Scoring is also done using table lookup. The tables contain heuristic scores computed on all possible rows/columns, and the resultant score for a board is simply the sum of the table values across each row and column.

This board representation, along with the table lookup approach for movement and scoring, allows the AI to search a huge number of game states in a short period of time (over 10,000,000 game states per second on one core of my mid-2011 laptop).

The expectimax search itself is coded as a recursive search which alternates between "expectation" steps (testing all possible tile spawn locations and values, and weighting their optimized scores by the probability of each possibility), and "maximization" steps (testing all possible moves and selecting the one with the best score). The tree search terminates when it sees a previously-seen position (using a transposition table), when it reaches a predefined depth limit, or when it reaches a board state that is highly unlikely (e.g. it was reached by getting 6 "4" tiles in a row from the starting position). The typical search depth is 4-8 moves.

Heuristics

Several heuristics are used to direct the optimization algorithm towards favorable positions. The precise choice of heuristic has a huge effect on the performance of the algorithm. The various heuristics are weighted and combined into a positional score, which determines how "good" a given board position is. The optimization search will then aim to maximize the average score of all possible board positions. The actual score, as shown by the game, is not used to calculate the board score, since it is too heavily weighted in favor of merging tiles (when delayed merging could produce a large benefit).

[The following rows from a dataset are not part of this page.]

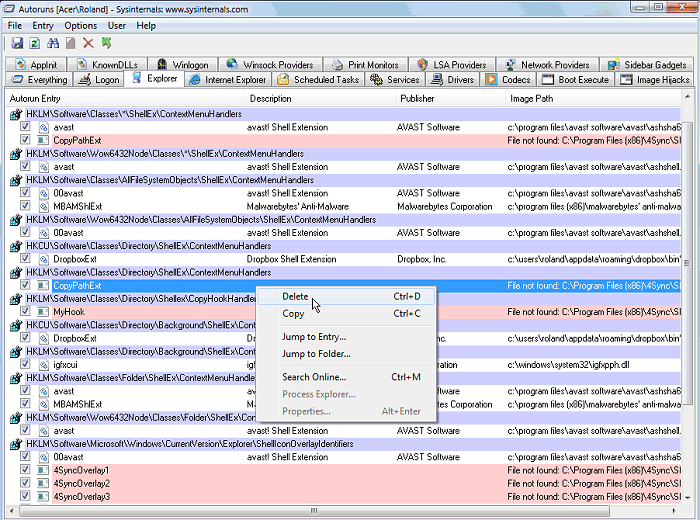Screen dimensions: 700x520
Task: Select Jump to Folder in context menu
Action: coord(316,354)
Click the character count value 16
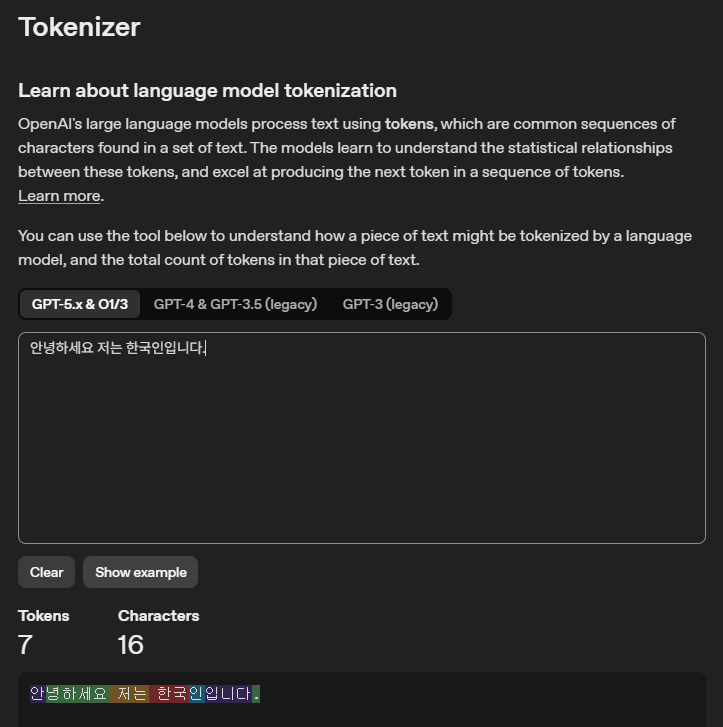 tap(131, 645)
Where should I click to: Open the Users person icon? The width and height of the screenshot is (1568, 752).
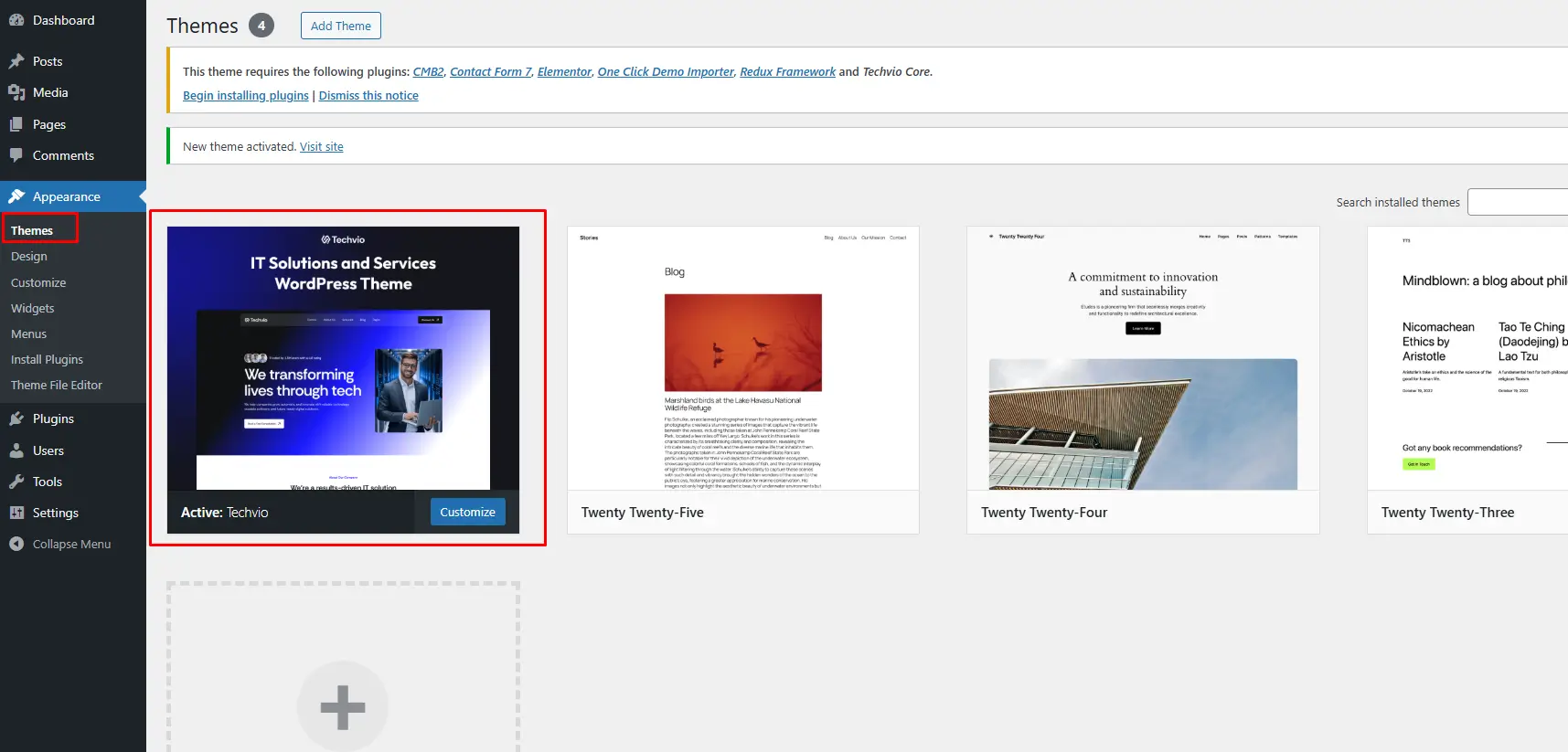pos(16,450)
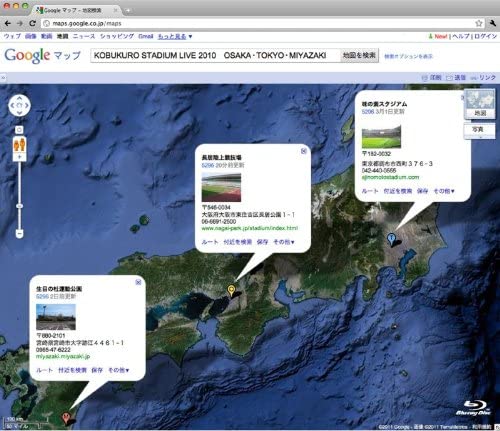Close the Nagai stadium info bubble
The height and width of the screenshot is (431, 500).
(x=304, y=151)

Initially, I used two very simple heuristics, granting "bonuses" for open squares and for having large values on the edge. These heuristics performed pretty well, frequently achieving 16384 but never getting to 32768.

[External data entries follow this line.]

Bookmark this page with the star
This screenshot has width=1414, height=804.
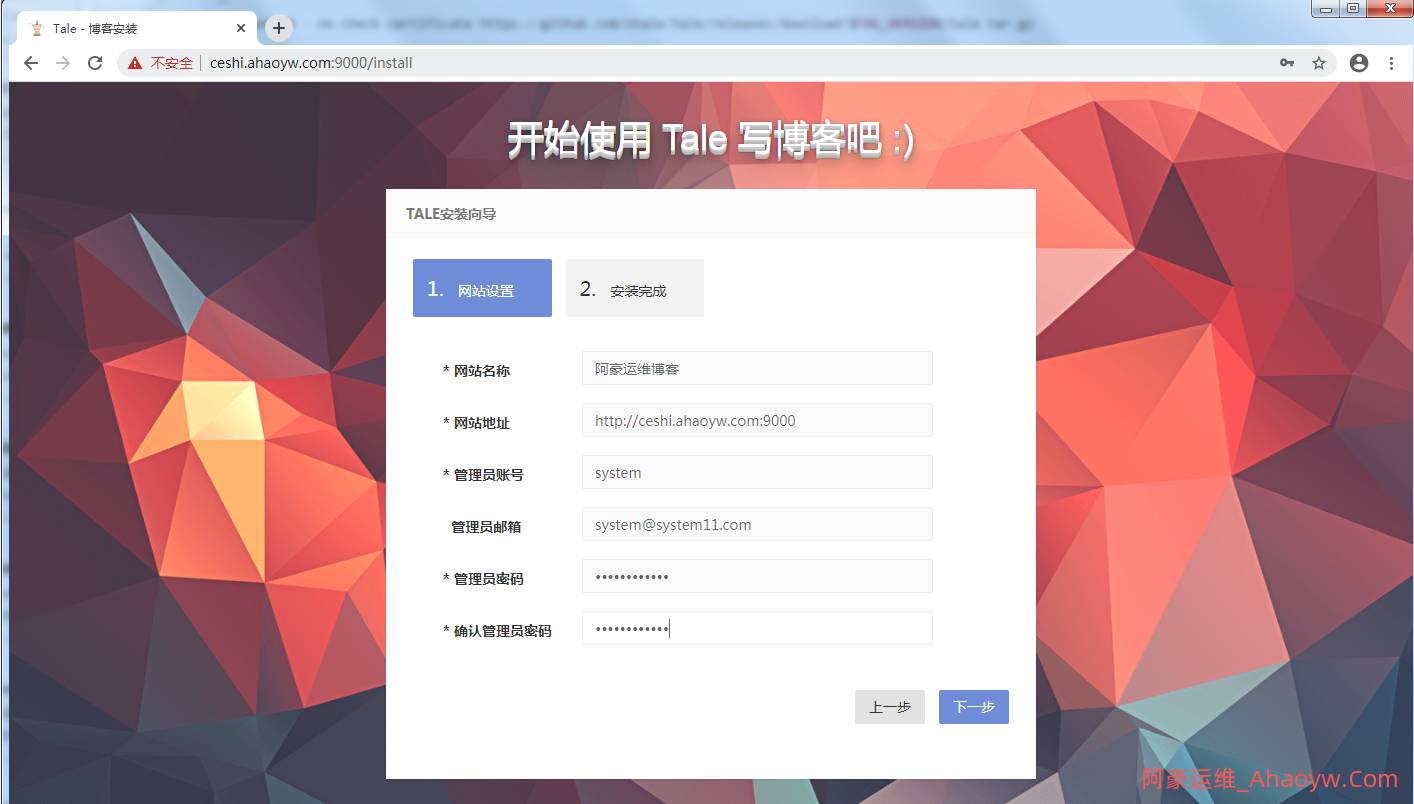pyautogui.click(x=1319, y=63)
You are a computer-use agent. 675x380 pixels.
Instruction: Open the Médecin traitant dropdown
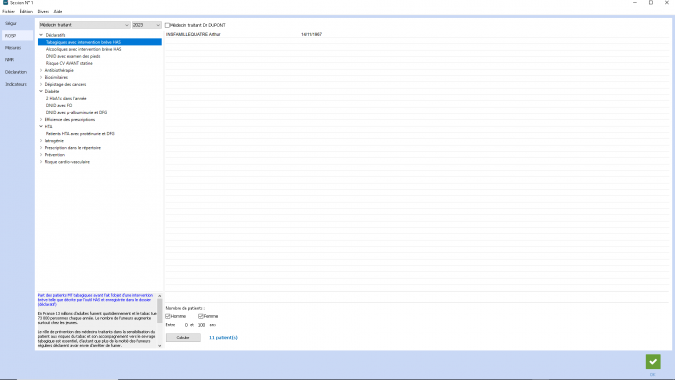pyautogui.click(x=84, y=25)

Petr Morávek (@xificurk) took my AI and added two new heuristics. The first heuristic was a penalty for having non-monotonic rows and columns which increased as the ranks increased, ensuring that non-monotonic rows of small numbers would not strongly affect the score, but non-monotonic rows of large numbers hurt the score substantially. The second heuristic counted the number of potential merges (adjacent equal values) in addition to open spaces. These two heuristics served to push the algorithm towards monotonic boards (which are easier to merge), and towards board positions with lots of merges (encouraging it to align merges where possible for greater effect).

Furthermore, Petr also optimized the heuristic weights using a "meta-optimization" strategy (using an algorithm called CMA-ES), where the weights themselves were adjusted to obtain the highest possible average score.

The effect of these changes are extremely significant. The algorithm went from achieving the 16384 tile around 13% of the time to achieving it over 90% of the time, and the algorithm began to achieve 32768 over 1/3 of the time (whereas the old heuristics never once produced a 32768 tile).

I believe there's still room for improvement on the heuristics. This algorithm definitely isn't yet "optimal", but I feel like it's getting pretty close.


That the AI achieves the 32768 tile in over a third of its games is a huge milestone; I will be surprised to hear if any human players have achieved 32768 on the official game (i.e. without using tools like savestates or undo). I think the 65536 tile is within reach!

You can try the AI for yourself. The code is available at https://github.com/nneonneo/2048-ai.

2015/05/08
1274
5/8/2015 2:54:58 PM


I became interested in the idea of an AI for this game containing no hard-coded intelligence (i.e no heuristics, scoring functions etc). The AI should "know" only the game rules, and "figure out" the game play. This is in contrast to most AIs (like the ones in this thread) where the game play is essentially brute force steered by a scoring function representing human understanding of the game.

AI Algorithm

I found a simple yet surprisingly good playing algorithm: To determine the next move for a given board, the AI plays the game in memory using random moves until the game is over. This is done several times while keeping track of the end game score. Then the average end score per starting move is calculated. The starting move with the highest average end score is chosen as the next move.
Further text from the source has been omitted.